What is the most efficient way to identify text similarity between items in large lists of strings in Python?

Question:

The following piece of code achieves the results I’m trying to achieve. There is a list of strings called ‘lemmas’ that contains the accepted forms of a specific class of words. The other list, called ‘forms’ contains a lot of spelling variations of words found in a large amount of texts from different periods and different dialects of a specific language. For each one of the words in ‘forms’, I want to get the string in ‘lemmas’ that is the closest match.

The script, as I said, seems to work well with some test lists I’ve constructed. The problem I have, though, is that when I use the real lists, which are rather large, it takes forever to produce the results. In fact, I have had to stop the execution of the program because it was taking already more than two hours and the computer was becoming very slow and I couldn’t do anything else.

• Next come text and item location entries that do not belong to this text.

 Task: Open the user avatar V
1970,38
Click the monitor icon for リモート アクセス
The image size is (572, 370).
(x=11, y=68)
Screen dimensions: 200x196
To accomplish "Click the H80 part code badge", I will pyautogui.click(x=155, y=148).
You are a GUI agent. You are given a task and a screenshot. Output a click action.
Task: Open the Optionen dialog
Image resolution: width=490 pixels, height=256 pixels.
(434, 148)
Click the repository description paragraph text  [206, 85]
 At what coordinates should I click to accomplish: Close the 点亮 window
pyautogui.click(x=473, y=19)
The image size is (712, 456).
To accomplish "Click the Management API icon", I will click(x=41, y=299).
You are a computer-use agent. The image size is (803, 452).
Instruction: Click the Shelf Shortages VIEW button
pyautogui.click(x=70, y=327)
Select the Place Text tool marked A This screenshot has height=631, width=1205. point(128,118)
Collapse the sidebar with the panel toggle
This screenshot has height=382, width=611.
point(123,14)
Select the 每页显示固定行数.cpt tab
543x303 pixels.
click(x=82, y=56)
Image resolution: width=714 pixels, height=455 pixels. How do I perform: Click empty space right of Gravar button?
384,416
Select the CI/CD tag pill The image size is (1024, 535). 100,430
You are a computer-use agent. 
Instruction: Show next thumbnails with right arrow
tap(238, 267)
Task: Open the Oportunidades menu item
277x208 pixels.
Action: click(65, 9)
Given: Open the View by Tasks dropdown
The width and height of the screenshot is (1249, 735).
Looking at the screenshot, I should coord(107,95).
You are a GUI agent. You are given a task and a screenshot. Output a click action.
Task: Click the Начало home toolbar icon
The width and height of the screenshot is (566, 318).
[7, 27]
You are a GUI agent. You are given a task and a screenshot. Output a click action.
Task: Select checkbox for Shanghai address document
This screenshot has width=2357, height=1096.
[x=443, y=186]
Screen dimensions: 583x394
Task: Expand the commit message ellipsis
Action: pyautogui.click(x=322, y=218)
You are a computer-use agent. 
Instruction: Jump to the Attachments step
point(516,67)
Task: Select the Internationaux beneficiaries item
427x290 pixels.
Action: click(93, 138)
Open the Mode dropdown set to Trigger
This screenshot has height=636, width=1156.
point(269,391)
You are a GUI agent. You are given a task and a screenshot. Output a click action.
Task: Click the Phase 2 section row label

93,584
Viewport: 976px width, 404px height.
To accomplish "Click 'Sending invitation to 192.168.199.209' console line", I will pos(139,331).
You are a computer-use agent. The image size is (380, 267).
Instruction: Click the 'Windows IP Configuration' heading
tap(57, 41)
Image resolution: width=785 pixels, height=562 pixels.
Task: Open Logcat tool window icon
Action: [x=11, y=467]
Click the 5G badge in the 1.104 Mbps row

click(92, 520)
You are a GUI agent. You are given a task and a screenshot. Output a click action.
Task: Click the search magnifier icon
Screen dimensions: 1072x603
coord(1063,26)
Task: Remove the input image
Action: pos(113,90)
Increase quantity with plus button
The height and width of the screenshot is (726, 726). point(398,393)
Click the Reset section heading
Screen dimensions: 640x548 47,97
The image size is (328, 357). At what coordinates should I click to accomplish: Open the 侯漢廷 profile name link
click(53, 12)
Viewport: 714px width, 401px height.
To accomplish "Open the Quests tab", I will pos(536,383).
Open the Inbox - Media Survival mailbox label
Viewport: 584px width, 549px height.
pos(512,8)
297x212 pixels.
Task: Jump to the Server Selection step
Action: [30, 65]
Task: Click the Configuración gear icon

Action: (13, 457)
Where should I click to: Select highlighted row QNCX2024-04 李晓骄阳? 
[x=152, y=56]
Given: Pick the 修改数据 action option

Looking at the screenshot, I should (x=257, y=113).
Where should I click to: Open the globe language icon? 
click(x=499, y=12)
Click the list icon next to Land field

What could I do to make this more efficient? How would I have to modify the code using other Python tools or libraries to make this faster? Thanks in advance.

    import textdistance
    from textdistance import hamming
    from textdistance import cosine
    from textdistance import jaro_winkler
    import heapq
    
    # 'lemmas' is a list containing a huge amount of words, basically dictionary entries
    # 'forms' is a huge list of spelling variations of words found in hundreds of texts
    
    distances = {}
    
    processed_pairs = set() # keep track of processed pairs
    for lemma in lemmas:
        if lemma is None:
            continue
        lemma_lower = lemma.lower()
        for form in forms:
            if form is None:
                continue        
            form_lower = form.lower()
            pair = (lemma_lower, form_lower) # create a tuple with the lowercase pair
            if pair not in processed_pairs: # check if the pair has been processed before
                processed_pairs.add(pair)
                if textdistance.hamming.normalized_similarity(lemma_lower, form_lower) > 0.34 and textdistance.jaro_winkler(lemma_lower, form_lower) > 0.7 and textdistance.cosine(lemma_lower, form_lower) > 0.5:             
                    dist = hamming.normalized_similarity(lemma_lower, form_lower)
                    distances.setdefault(form_lower, []).append((dist, lemma_lower))
    
    # Find the closest pairs
    closest_pairs = {}
    for form, dist_lemmas in distances.items():
        closest_pairs[form] = heapq.nsmallest(2, dist_lemmas)
    
    with open(ROOT / 'potential_lemmas.txt', 'w') as f:
        for form, pairs in closest_pairs.items():
            for dist, lemma in pairs:
                f.write(f"{form} ➝  {lemma}: {dist}n")
             

EDIT:

In the end, the solution that worked the best was an integration of @Kyle F Hartzenberg’s proposal with @Jamie_B suggestion of using joblib to parallelize (see comments after code, though):

from itertools import zip_longest
from bisect import insort
from joblib import Parallel, delayed
import line_profiler

profile = line_profiler.LineProfiler()

emmas = ['gran', 'vermell', 'groc', 'atens', 'Do', 'dOne', 'PUrpose', 'can', 'be', 'use', 'for', 'cannon', 'amuse', 'useful', 'user', 'become', 'downtown', 'develop', 'fulminate', 'deduce', 'de', 'bezant']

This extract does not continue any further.